Il Conte, Gazzetta e detti.

Conte. Da’ ordine, Gazzetta,

Ai miei guardaportoni,
Che non lascino entrar gente ordinaria.
Oggi che le sublimi
Nozze si devon far della mia figlia,
Tutto il paese inarcherà le ciglia.
Venga la nobiltà; ma non s’ammetta
Al grande onor della veduta nostra,
Chi almeno dieci titoli non mostra.
Gazzetta. Lustrissimo, ho paura
Che poca zente vegnirà.
Conte.   Perchè?
Gazzetta.
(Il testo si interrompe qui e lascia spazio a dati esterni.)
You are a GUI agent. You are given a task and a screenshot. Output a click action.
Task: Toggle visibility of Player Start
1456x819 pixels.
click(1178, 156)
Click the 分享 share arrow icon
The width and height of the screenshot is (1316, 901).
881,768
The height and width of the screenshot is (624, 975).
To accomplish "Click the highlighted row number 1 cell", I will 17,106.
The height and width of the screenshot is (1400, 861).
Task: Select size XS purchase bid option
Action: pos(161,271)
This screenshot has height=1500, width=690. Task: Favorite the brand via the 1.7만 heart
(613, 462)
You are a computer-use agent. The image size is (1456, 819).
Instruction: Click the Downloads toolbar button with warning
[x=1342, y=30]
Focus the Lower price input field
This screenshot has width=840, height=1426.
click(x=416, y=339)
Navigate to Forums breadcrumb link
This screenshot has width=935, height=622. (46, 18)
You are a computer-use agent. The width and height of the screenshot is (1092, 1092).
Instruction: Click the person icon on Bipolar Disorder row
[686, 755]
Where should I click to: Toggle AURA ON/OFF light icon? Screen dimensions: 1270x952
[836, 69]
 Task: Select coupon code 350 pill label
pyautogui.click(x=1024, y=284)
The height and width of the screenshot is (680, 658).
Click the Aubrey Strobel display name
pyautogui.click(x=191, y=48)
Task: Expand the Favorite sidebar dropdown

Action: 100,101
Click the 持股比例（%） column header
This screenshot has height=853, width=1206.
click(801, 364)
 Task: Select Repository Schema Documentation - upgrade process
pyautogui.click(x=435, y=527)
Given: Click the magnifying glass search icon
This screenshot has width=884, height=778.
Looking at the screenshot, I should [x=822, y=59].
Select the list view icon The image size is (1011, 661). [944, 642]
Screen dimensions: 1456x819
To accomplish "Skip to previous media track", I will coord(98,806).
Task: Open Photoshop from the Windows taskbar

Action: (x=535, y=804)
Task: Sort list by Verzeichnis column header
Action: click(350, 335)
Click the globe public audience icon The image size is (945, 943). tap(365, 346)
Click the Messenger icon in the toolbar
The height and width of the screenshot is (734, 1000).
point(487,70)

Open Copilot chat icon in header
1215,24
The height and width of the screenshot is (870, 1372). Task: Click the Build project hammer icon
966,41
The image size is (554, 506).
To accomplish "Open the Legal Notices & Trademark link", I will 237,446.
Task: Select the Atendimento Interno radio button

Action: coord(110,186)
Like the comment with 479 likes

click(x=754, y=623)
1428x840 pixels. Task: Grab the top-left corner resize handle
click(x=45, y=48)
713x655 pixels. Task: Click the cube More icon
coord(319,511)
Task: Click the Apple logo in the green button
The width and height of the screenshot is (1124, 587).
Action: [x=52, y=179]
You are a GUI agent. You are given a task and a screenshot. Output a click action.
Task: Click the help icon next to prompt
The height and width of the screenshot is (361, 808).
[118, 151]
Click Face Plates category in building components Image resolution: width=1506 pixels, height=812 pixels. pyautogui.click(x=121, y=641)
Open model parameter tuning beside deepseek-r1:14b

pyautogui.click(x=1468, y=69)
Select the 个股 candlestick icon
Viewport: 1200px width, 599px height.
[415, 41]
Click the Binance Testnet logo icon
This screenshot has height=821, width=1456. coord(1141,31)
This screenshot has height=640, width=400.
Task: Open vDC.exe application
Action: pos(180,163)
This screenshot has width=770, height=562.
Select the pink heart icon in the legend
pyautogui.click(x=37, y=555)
Perchè ghe ne xe tanti
Che fa da gran signori,
Ma quando po le prove
Della so nobiltà se ghe domanda,
I mua descorso1, e i va da un’altra banda.
Mi ghe n’ho servìo tanti,
Che pareva marchesi e prenciponi,
E i ho scoverti alfin birbi e drettoni2. (parte

SCENA III.

Il Conte, poi la Contessina e Lindoro.

Conte. Costui non dice male; anch’io son nato

In bassissimo stato, e pur veggendo
Che ognun mi riverisce e mi fa onore,
Parmi talor ch’io sia nato un signore.

  1. Mutano discorso.
  2. Astuti, ingannatori: v. Boerio.